È per il dono di una parola ricevuta (quella parola che ci dice chi siamo e che ci dà una speranza) che possiamo lasciar andare i tanti attaccamenti mondani che ci abitano, che possiamo rinunciare alla paura di perdere noi stessi. Il fico è maturo e cade: anche questo è un’esperienza della grazia.
Qui e ora costruiamo il Regno dove viviamo, con semplicità, con ostinazione, con gioia.
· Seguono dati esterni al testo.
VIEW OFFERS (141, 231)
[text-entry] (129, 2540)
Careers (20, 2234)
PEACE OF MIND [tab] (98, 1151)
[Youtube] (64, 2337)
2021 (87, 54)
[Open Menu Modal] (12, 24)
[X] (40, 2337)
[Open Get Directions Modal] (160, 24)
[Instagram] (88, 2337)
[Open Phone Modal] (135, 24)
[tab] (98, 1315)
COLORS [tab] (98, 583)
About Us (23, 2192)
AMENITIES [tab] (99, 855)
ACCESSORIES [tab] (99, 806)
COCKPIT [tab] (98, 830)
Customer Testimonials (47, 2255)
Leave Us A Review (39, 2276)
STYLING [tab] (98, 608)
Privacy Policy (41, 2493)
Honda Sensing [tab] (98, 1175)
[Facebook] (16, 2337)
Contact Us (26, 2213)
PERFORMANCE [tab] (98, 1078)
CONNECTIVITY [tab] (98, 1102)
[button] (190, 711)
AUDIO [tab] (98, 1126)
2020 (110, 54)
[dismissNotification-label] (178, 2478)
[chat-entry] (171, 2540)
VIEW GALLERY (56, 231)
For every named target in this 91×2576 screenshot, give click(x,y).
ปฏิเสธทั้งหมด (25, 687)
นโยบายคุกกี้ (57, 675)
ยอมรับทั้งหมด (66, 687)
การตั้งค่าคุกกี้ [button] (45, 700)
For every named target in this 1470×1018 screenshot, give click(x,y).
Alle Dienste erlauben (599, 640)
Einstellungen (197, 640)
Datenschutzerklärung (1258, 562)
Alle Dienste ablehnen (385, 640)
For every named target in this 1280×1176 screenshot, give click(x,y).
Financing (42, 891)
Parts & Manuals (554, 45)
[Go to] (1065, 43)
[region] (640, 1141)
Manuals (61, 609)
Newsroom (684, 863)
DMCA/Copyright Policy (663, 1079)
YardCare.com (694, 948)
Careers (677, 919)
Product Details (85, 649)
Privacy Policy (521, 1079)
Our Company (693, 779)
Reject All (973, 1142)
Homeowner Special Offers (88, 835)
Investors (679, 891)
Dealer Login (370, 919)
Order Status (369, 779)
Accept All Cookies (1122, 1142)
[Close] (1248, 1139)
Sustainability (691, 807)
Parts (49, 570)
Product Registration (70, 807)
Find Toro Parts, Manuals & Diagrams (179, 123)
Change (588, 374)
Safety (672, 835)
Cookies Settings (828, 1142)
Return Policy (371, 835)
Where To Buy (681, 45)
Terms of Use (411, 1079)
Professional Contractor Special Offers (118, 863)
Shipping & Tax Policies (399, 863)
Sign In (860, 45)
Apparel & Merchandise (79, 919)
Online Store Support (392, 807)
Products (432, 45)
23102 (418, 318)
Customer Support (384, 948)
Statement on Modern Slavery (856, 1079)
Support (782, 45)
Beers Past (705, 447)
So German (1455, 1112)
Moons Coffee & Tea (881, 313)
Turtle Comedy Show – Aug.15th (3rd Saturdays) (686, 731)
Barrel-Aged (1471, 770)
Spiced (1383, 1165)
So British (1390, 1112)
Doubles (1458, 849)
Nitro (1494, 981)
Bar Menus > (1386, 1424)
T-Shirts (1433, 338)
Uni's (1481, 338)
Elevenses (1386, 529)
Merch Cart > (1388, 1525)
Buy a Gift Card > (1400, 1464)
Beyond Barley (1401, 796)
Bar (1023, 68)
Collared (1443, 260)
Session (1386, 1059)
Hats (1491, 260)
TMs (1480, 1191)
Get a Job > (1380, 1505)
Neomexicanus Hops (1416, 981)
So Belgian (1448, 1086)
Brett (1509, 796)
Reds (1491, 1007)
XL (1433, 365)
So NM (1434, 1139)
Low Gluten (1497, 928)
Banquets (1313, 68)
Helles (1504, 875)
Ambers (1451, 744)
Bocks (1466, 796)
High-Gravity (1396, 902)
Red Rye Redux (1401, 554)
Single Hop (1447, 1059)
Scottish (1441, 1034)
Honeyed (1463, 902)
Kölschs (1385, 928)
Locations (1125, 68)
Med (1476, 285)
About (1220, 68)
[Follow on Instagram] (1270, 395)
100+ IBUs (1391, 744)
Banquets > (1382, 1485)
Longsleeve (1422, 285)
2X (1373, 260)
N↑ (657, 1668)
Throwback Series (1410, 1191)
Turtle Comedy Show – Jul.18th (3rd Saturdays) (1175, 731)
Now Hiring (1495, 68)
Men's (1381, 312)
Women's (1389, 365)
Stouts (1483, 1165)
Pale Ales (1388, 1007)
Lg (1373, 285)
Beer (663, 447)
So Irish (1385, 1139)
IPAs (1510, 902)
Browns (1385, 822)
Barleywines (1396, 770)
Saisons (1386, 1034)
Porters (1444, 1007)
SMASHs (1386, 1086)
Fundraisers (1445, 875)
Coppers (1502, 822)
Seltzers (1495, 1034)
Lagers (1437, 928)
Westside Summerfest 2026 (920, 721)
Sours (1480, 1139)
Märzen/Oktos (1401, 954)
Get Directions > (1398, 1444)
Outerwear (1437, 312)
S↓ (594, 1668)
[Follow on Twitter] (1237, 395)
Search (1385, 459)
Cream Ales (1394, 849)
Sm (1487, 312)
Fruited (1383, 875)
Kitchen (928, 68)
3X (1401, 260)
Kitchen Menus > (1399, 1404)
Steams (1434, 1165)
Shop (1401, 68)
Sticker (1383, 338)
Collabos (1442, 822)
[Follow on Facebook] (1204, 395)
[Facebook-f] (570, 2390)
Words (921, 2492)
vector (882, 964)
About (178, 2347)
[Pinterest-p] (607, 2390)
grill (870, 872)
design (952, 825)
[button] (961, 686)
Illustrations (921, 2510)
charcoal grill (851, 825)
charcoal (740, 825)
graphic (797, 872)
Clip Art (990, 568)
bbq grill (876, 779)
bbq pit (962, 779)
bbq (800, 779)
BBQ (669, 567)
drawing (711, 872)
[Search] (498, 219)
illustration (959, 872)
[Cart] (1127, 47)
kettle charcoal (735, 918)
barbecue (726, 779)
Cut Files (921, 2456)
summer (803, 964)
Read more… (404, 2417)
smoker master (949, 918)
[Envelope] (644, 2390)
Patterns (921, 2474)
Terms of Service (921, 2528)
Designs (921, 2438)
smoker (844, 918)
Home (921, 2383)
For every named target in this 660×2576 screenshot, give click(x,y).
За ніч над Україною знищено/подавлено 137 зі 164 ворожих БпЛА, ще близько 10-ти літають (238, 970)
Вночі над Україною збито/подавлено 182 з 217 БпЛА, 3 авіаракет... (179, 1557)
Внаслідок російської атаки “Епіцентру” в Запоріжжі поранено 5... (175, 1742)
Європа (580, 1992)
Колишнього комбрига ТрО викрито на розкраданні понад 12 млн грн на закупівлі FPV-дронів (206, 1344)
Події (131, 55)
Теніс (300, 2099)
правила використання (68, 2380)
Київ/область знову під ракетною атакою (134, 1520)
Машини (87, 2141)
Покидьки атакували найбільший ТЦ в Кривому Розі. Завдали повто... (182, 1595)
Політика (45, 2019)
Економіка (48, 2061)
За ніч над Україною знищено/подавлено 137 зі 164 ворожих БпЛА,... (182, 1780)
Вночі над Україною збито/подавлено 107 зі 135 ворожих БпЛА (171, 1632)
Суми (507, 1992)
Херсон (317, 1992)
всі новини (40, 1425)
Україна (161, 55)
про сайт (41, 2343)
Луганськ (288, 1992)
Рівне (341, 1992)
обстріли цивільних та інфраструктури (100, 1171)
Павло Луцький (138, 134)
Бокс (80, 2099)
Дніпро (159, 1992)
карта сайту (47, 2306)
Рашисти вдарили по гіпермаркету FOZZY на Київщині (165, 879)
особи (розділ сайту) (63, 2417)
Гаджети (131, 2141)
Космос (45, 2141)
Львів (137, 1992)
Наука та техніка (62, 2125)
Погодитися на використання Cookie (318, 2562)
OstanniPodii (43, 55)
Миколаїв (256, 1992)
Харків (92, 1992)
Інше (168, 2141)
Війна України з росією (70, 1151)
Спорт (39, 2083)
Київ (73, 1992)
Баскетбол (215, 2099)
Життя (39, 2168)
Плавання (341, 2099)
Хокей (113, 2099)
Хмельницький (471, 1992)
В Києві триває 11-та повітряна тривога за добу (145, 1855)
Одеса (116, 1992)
Qui e ora regalo alizziamo il sogno di Dio di un mondo in cui ci si accoglie nel rispetto delle diversità cercando insieme il senso ultimo della vita che Cristo ci hai rivelato. E l’attesa è colma della presenza e delle parole di Cristo che non passano e che diventano pane.
Gesùi comincia la sua attività dentro di me, per compiervi una ri-creazione. Tutto per me ricomincia, non sono più schiavo di logiche maligne, quelle proprie di ogni re di turno, fatte solo di potere, ricchezza, possesso, violenza. La sua luce mi fa vedere la realtà come è veramente, perché è una rivelazione, toglie il velo sulla realtà: la vita non è un gioco di potere, la realtà è ben altra: possibilità di prendersi cura, giocarsi relazioni nell’amore, nel perdono, nel ridonare luce a chi vive solo più nelle tenebre.
Gesù compie in me la ri-creazione dicendomi: Convertiti! Ovvero, cambia direzione alla strada di morte che hai intrapreso e che ti sta portando verso il nulla. Cambia mentalità, logica di esistenza, modo di pensare (questo è il più profondo significato di conversione = cambiamento di mentalità), di vedere la realtà, di giocarti le relazioni, le scelte che fai…
Cambia il sentiero di morte su cui ti sei incamminato. Accorgiti che la vita se la possiedi la perdi, se la doni ti torna moltiplicata
E questo puoi farlo perché il regno dei cieli è già qui. Ora è qui accanto a te, anzi: è dentro di te!
E cos’è questo regno di Dio? È semplicemente tutto ciò che corrisponde al tuo cuore, ciò che hai sempre desiderato nel profondo: la pace, la benevolenza, la luce, un senso, la giustizia. Ebbene, ora tutto questo è arrivato, è qui! L’amore si è fatto presenza.
Unica condizione per poterne godere? Attingerne.